Interaction of insulin-like growth factor-I and estradiol signaling pathways on hypothalamic neuronal differentiation.

Neurotrophic effects of estradiol and insulin-like growth factor-I were assessed in primary cultures from fetal rat hypothalamus. Cultured neurons were immunostained with an antibody for the microtubule-associated protein-2. While both estradiol and insulin-like growth factor-I increased the number of microtubule-associated protein-2-immunoreactive neurons and the extension of immunoreactive processes, the effect of these two factors was not additive. The estradiol-induced increases in neuronal numbers and extension of neuronal processes were blocked by either the estrogen receptor antagonist ICI 182,780 or by an anti-sense oligonucleotide to the estrogen receptor.

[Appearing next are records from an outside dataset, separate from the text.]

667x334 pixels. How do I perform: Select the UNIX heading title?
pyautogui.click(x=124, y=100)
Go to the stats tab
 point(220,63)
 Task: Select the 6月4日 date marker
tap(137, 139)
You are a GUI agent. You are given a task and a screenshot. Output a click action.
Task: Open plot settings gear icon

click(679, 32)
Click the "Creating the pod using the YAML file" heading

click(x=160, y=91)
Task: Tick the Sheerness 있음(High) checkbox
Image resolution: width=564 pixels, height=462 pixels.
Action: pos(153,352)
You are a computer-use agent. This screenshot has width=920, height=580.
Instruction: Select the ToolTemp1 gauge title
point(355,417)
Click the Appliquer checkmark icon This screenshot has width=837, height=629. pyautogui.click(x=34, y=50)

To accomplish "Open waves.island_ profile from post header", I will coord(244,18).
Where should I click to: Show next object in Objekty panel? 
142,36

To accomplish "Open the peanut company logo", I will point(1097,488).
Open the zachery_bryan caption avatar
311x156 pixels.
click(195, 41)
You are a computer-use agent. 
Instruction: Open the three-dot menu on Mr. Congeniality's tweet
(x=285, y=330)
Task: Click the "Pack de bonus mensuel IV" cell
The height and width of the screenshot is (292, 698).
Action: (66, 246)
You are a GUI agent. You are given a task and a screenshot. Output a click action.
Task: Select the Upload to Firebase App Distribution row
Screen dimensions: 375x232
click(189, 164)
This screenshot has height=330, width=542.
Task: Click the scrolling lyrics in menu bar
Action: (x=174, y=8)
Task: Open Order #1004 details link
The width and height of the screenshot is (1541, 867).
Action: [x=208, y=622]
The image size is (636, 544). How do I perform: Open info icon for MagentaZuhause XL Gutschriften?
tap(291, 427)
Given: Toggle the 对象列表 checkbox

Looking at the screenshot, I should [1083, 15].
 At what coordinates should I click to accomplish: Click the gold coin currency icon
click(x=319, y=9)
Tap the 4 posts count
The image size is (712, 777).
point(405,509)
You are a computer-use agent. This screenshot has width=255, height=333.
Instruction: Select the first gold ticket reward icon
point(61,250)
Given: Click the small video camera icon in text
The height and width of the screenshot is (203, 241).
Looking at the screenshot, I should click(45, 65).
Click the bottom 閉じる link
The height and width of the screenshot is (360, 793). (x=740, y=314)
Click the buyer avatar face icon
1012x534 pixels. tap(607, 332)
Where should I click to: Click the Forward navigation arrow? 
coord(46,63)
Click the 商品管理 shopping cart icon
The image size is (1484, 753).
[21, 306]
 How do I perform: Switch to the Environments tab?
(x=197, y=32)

Furthermore, incubation of the cultures with an anti-sense oligonucleotide directed against the insulin-like growth factor-I messenger RNA also blocked the effect of estradiol. In turn, the effects of insulin-like growth factor-I were blocked by the estrogen receptor antagonist ICI 182,780 and by the anti-sense oligonucleotide to the estrogen receptor. These findings suggest that estradiol-induced activation of the estrogen receptor in developing hypothalamic cells requires the presence of insulin-like growth factor-I, and that both estradiol and insulin-like growth factor-I use the estrogen receptor as a mediator of their trophic effects on hypothalamic neurons.